On ''The Wire,'' from the streets to the schools, the characters suffer for their evil or good acts

By Michael Endelman
September 25, 2006 at 04:00 AM EDT
The Wire: Paul Schiraldi

”The Wire”: It’s payback time

Here’s a question for fashion-savvy readers: When wearing a loose-fitting turquoise robe-and-pajamas ensemble, where should one hide a giant handgun? As our favorite thugged-out homosexual and crook robber Omar Little discovered at the beginning of this episode, silk pj’s just don’t have a strong enough waistband to hold up a pistol, in the front or the back. That’s why whenever I stroll out to the corner store for Cheerios, I just leave the gun on the top of the fridge. Besides being pretty amusing, the opening scene hinted that the stick-up man is still on the hunt for bigger ”wolves,” as he put it, something he proved later on in the hour by snatching the re-up package from a bodega. (One quick question for eagle-eyed viewers: What novel was Omar’s boyfriend reading at the breakfast table? That would be Drama City, by George Pelecanos, who also writes and produces for The Wire.)

This episode had a very eye-for-an-eye theme: It was filled with retribution. First up was Barksdale loyalist Bodie, who, after sweating to turn a desolate corner into a busy one, got an unwanted reward: the attention of nascent kingpin Marlo, who basically calls checkmate on Bodie. (Wasn’t it pitiful to see the once powerful Slim Charles capitulate to Marlo’s bullheaded tactics?) Payback #2: After embarrassing Mayor Royce in last week’s debate, the Carcetti campaign is now the target of petty harassment from City Hall, including ear-shattering jackhammers outside their HQ. Payback #3: After getting wind of Detective Freamon’s subpoenas, the always vindictive Major Rawls snuck in his ”Trojan horse,” Lt. Charlie Marimow, to take over the major crimes unit. Marimow is the season’s best new villain, for sure. He says he’s ”not just a suit,” but it’s clear that’s exactly what he is: a smarmy mole whose only purpose is to keep Freamon and Greggs from airing any dirty laundry before election day. And since Marlo doesn’t seem to be ”dropping any bodies,” Marimow orders the pair off the drug case. Showing some compassion for once, Rawls says he’ll try to find space in homicide for the pair of sleuths. Here’s my prediction for the next couple shows: Someone’s gonna find those lime-covered corpses in the row houses soon enough, and once they do, Freamon and Greggs will resume their Marlo hunt. Though this time they’ll be coming at him from the homicide department.

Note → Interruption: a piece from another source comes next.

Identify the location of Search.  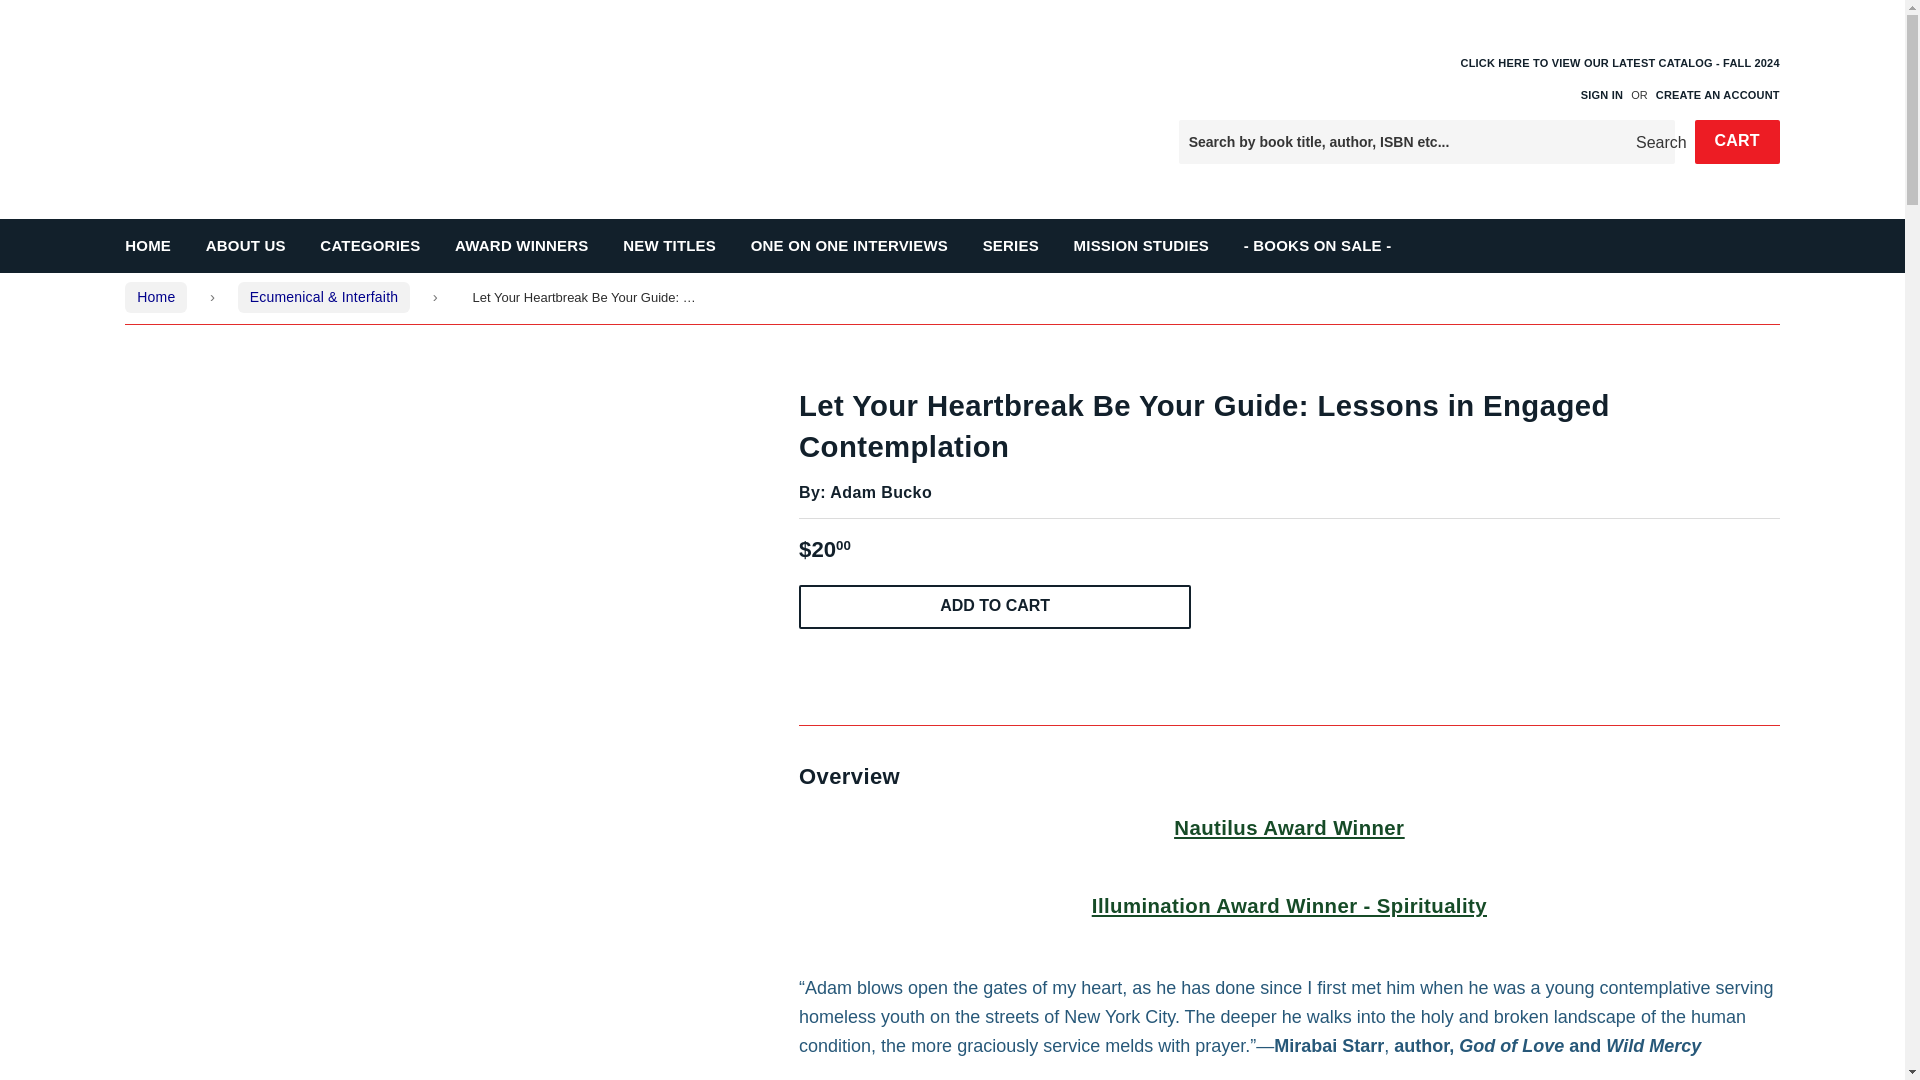
(1652, 143).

And lastly, payback #4 came down hard on former police major Bunny Colvin — the focal point of season 3’s ”Amsterdam” experiment/debacle — who has now found the only job he can, as a security director at a Baltimore hotel. But just as he learned last year, sometimes what you think is the right thing to do is the thing that will get you canned. The politics of the real world once again bit Bunny on the ass, but he’s landed a far more interesting gig: helping a professor with his sociology experiment, by being ”a field researcher, a liaison operating in the urban environment.” Good for Bunny — his highly developed sense of morals is just too strong for the private sector. I wonder which of the kids from Edward J. Tilghman Middle School the professor will pick for his ”target group”: Dukie? Randy? Michael?

And speaking of school, Prez had a predictably horrible first week, though who would’ve guessed that season 4’s first bloodbath would be in his classroom? It’s obvious that Prez has to get back in touch with his inner tough guy: Neither the ”soft eyes” nor the deer-in-the-headlights stare is working very well.

What do you think? Will Marlo help Proposition Joe and Slim Charles battle off encroaching dealers from New York City? Will Michael stay loyal to Bodie? Or is Marlo going to snatch the smart kid away for himself? And is Bodie going to switch to Marlo’s package or stay loyal to the Barksdale crew?